A disentangled generative model for disease decomposition in chest X-rays via normal image synthesis

The interpretation of medical images is a complex cognition procedure requiring cautious observation, precise understanding/parsing of the normal body anatomies, and combining knowledge of physiology and pathology. Interpreting chest X-ray (CXR) images is challenging since the 2D CXR images show the superimposition on internal organs/tissues with low resolution and poor boundaries. Unlike previous CXR computer-aided diagnosis works that focused on disease diagnosis/classification, we firstly propose a deep disentangled generative model (DGM) simultaneously generating abnormal disease residue maps and “radiorealistic” normal CXR images from an input abnormal CXR image. The intuition of our method is based on the assumption that disease regions usually superimpose upon or replace the pixels of normal tissues in an abnormal CXR. Thus, disease regions can be disentangled or decomposed from the abnormal CXR by comparing it with a generated patient-specific normal CXR. DGM consists of three encoder-decoder architecture branches: one for radiorealistic normal CXR image synthesis using adversarial learning, one for disease separation by generating a residue map to delineate the underlying abnormal region, and the other one for facilitating the training process and enhancing the model’s robustness on noisy data. A self-reconstruction loss is adopted in the first two branches to enforce the generated normal CXR image to preserve similar visual structures as the original CXR. We evaluated our model on a large-scale chest X-ray dataset. The results show that our model can generate disease residue/saliency maps (coherent with radiologist annotations) along with radiorealistic and patient specific normal CXR images.
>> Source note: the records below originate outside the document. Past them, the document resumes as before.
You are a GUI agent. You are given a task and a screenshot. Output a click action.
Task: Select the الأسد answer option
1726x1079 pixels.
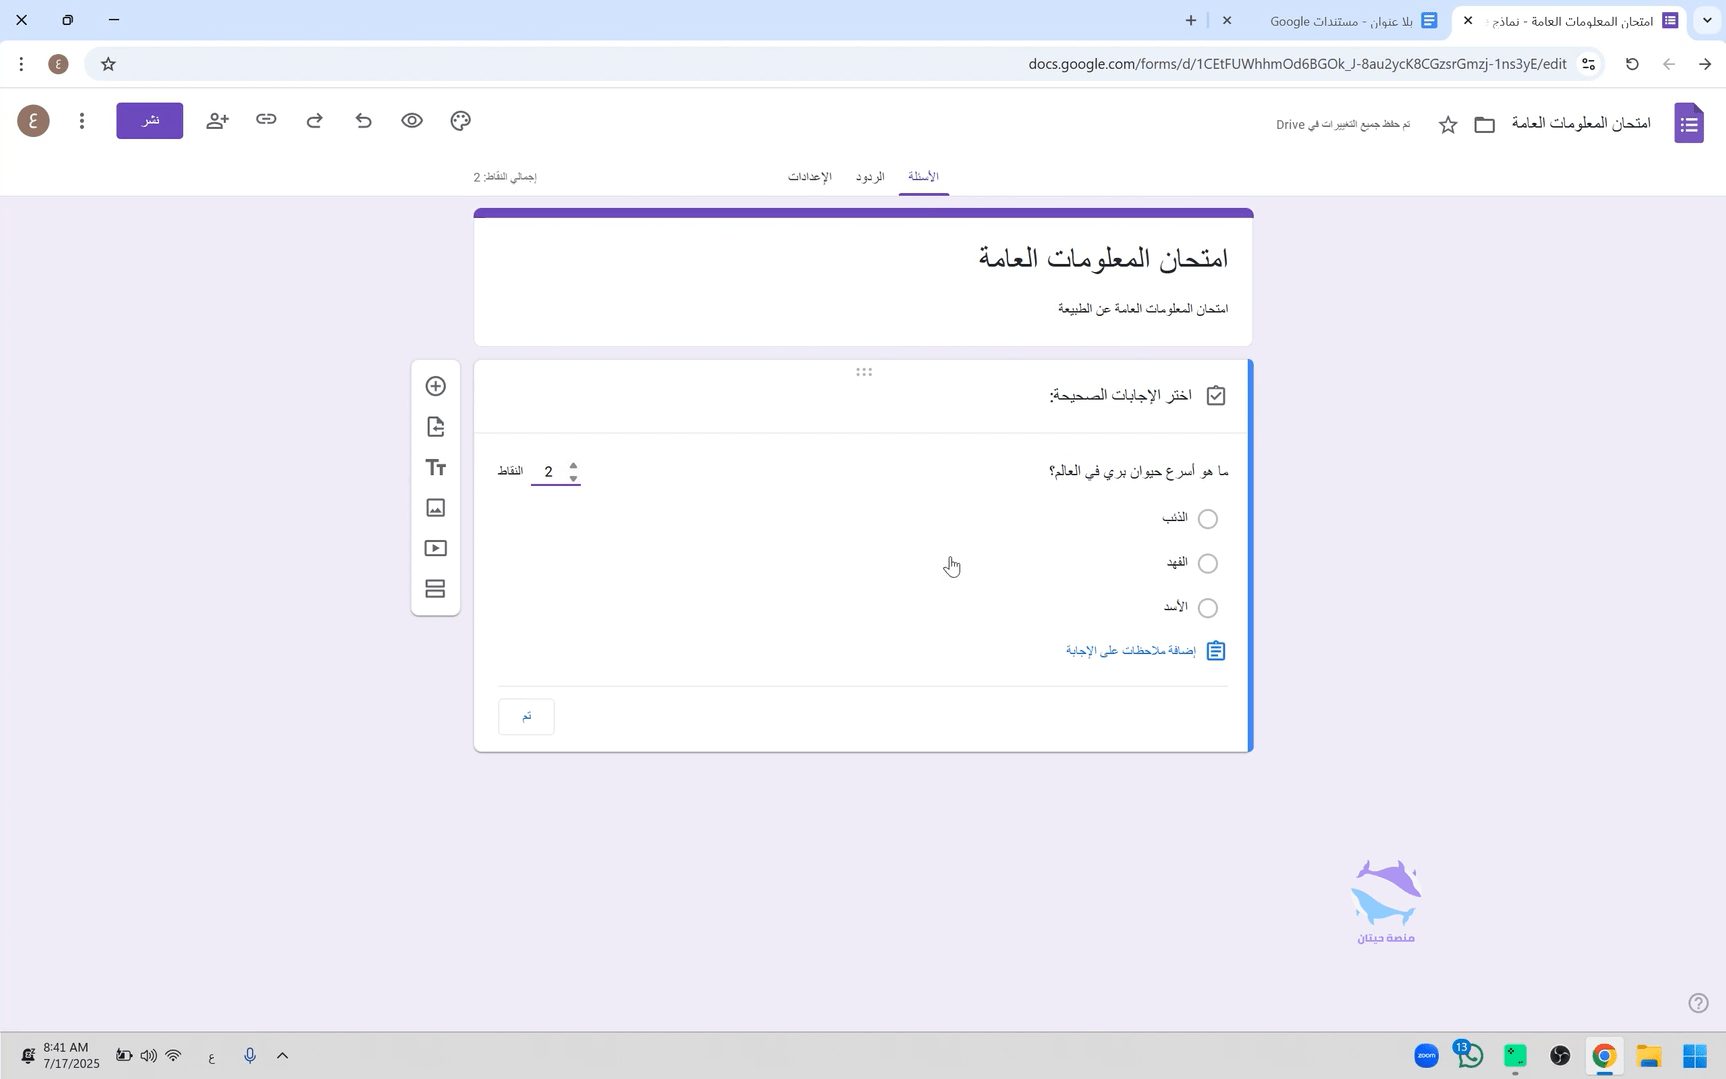click(x=1207, y=608)
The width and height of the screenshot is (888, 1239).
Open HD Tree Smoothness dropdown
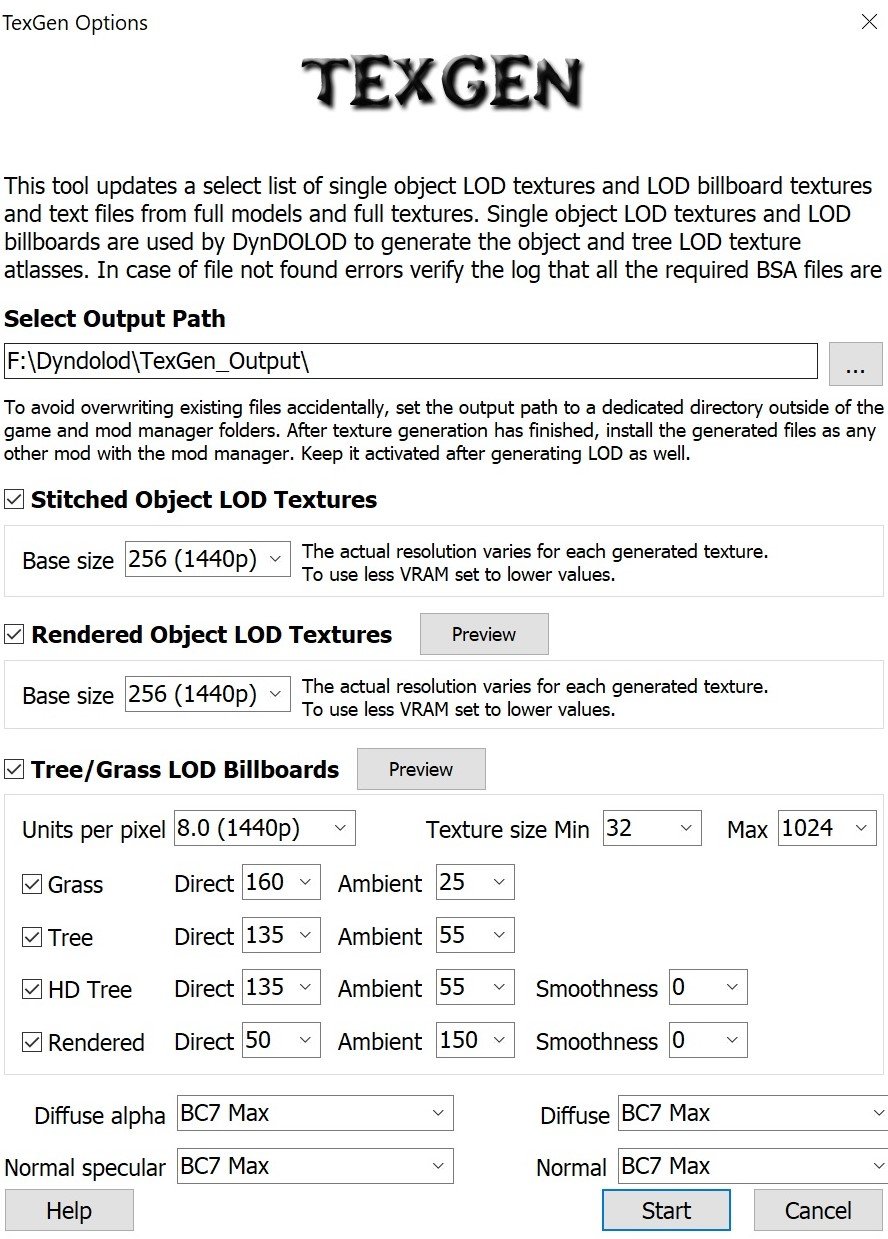708,988
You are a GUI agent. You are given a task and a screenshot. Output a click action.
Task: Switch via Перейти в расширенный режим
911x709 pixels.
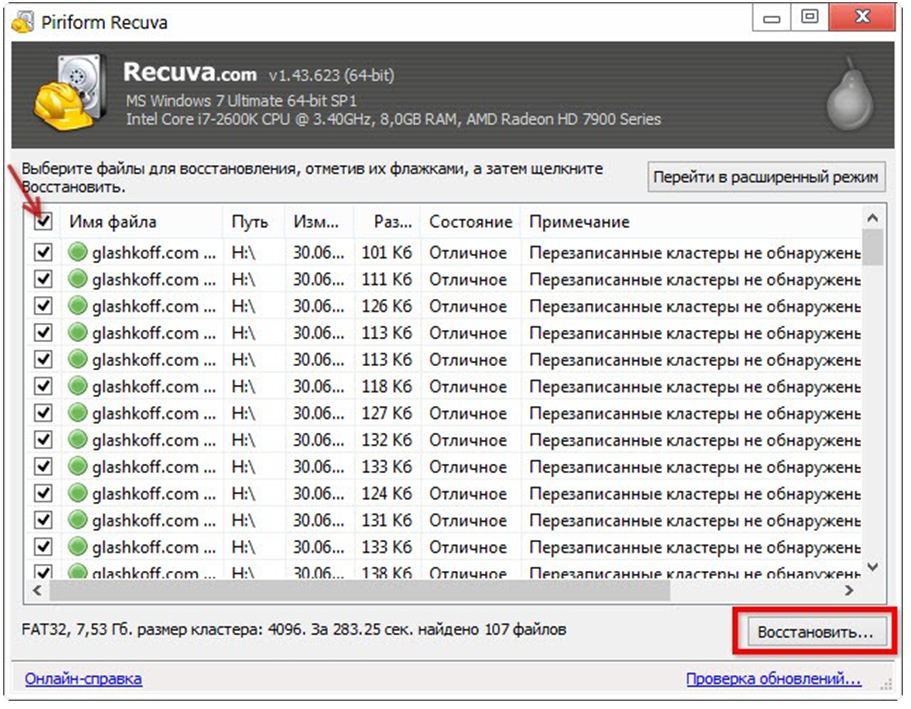click(x=766, y=177)
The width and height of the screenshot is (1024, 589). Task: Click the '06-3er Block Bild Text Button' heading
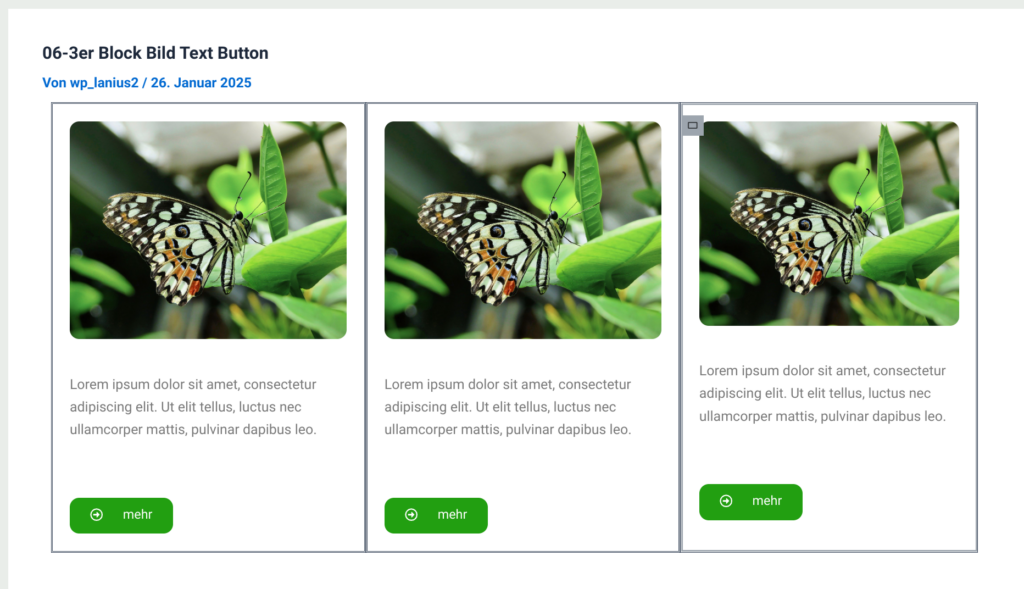pyautogui.click(x=155, y=53)
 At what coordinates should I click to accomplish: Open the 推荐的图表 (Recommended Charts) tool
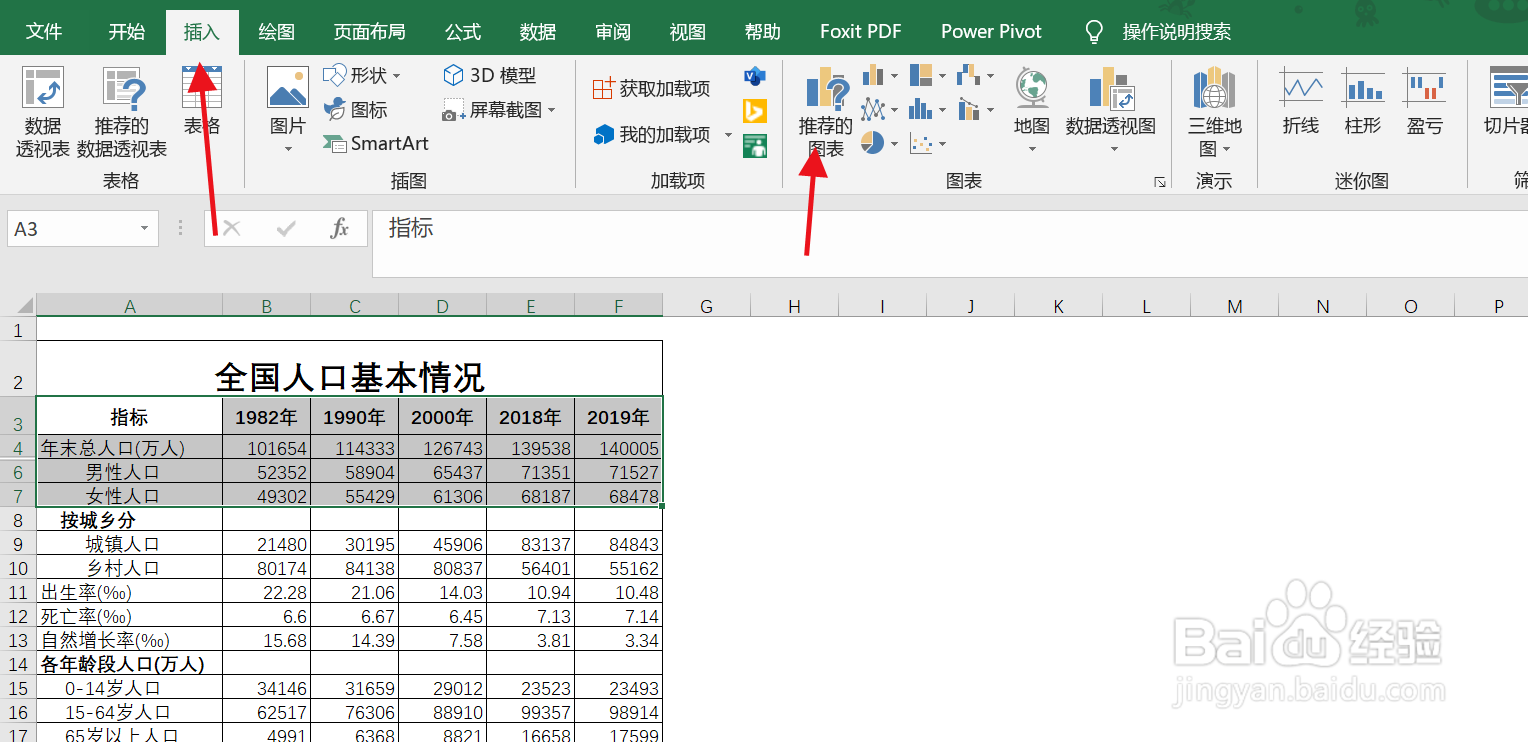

The disease residue/saliency map can be used by radiologists to improve the CXR reading efficiency in clinical practice. The synthesized normal CXR can be used for data augmentation and normal control of personalized longitudinal disease study. Furthermore, DGM quantitatively boosts the diagnosis performance on several important clinical applications, including normal/abnormal CXR classification, and lung opacity classification/detection.